#### [Metin Alıntısı]
>>>>>
Akut perikoronitisin tedavisinde derhal antibiyotik tedavisine başlamak gerekir. Çünkü bu işlem, enfeksiyonun acilen kontrol altına alınmasını, ciddi komplikasyonlarm en aza indirilmesini ve tedavi süresinin kısaltılmasını sağlar. Ancak eğer bir apse meydana geldiyse o zaman direnaj en iyi yoldur. Ciddi vakalarda 6 günlük daha az ciddi vakalarda 3 günlük intramusküler antibiyotik tatbiki yapılır. Hastaya sıcak ağız gargaraları tavsiye edilir. Eğer diş parsiyel çıktıysa ve üst dişlerin tüberkülleri temas ile ağrı meydana getiriyorsa bu dişin fonksiyon dışı olması halinde çekimi veya tüberküllerin aşındırılması düşünülebilir. Yeterli analjeziklerle ağrı kontrol altına alınır. Enfeksiyon kontrol altına alındıktan sonra dişin çıkartılması düşünülür. Bazende diş yerinde bırakılarak dişin üzerindeki kapşon ortadan kaldırılır (operkulektomi).
<<<<<
#### [Sorular]
1 – Akut perikoronitis metnine göre ciddi vakalarda intramusküler antibiyotik kaç gün uygulanır?
2 – Akut perikoronitis metninde tedavi için sayılan uygulamaların hepsini listeleyin.

#### [Kayıtlar]
>>>>>
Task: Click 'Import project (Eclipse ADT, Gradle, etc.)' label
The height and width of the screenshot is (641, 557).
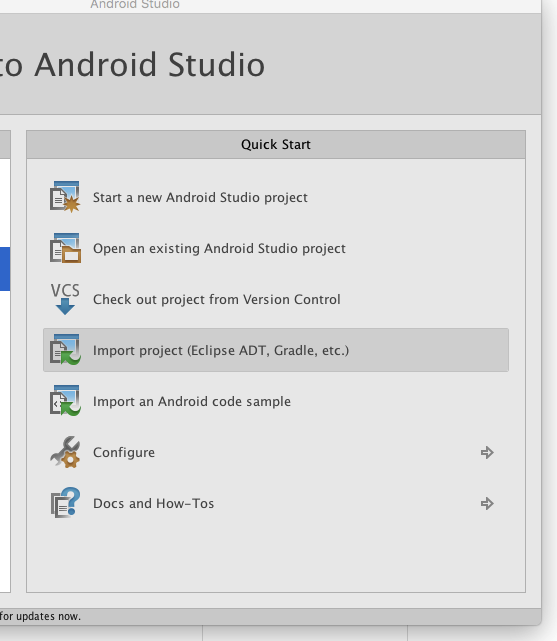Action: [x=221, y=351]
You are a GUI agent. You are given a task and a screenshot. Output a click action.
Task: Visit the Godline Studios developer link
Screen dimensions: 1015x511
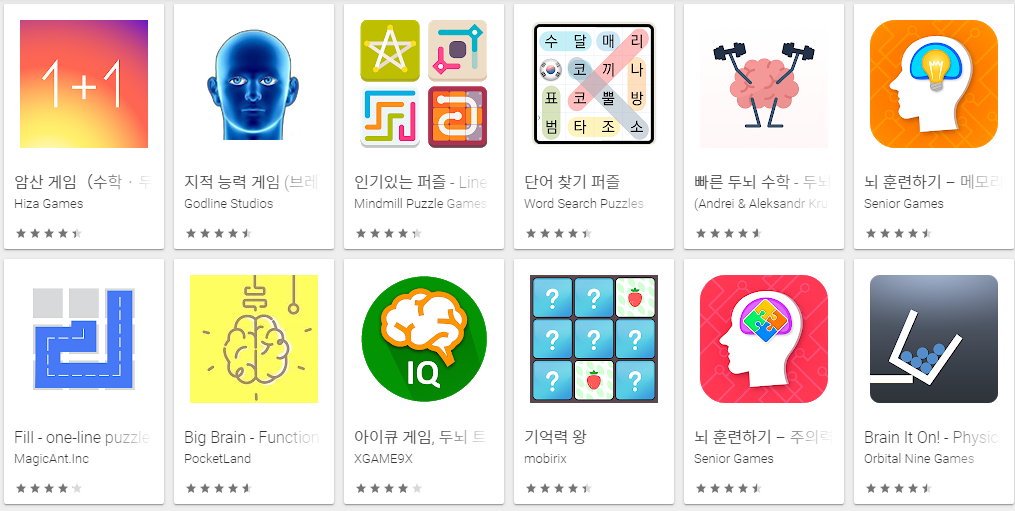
<<<<<
#### [Görev Yanıtları]
1 – 6 gün uygulanır.

2 –
- Antibiyotik tedavisi (intramusküler antibiyotik tatbiki)
- Direnaj (apse meydana geldiyse)
- Sıcak ağız gargaraları
- Dişin çekimi
- Üst dişlerin tüberküllerinin aşındırılması
- Analjeziklerle ağrı kontrolü
- Operkulektomi (dişin üzerindeki kapşonun ortadan kaldırılması)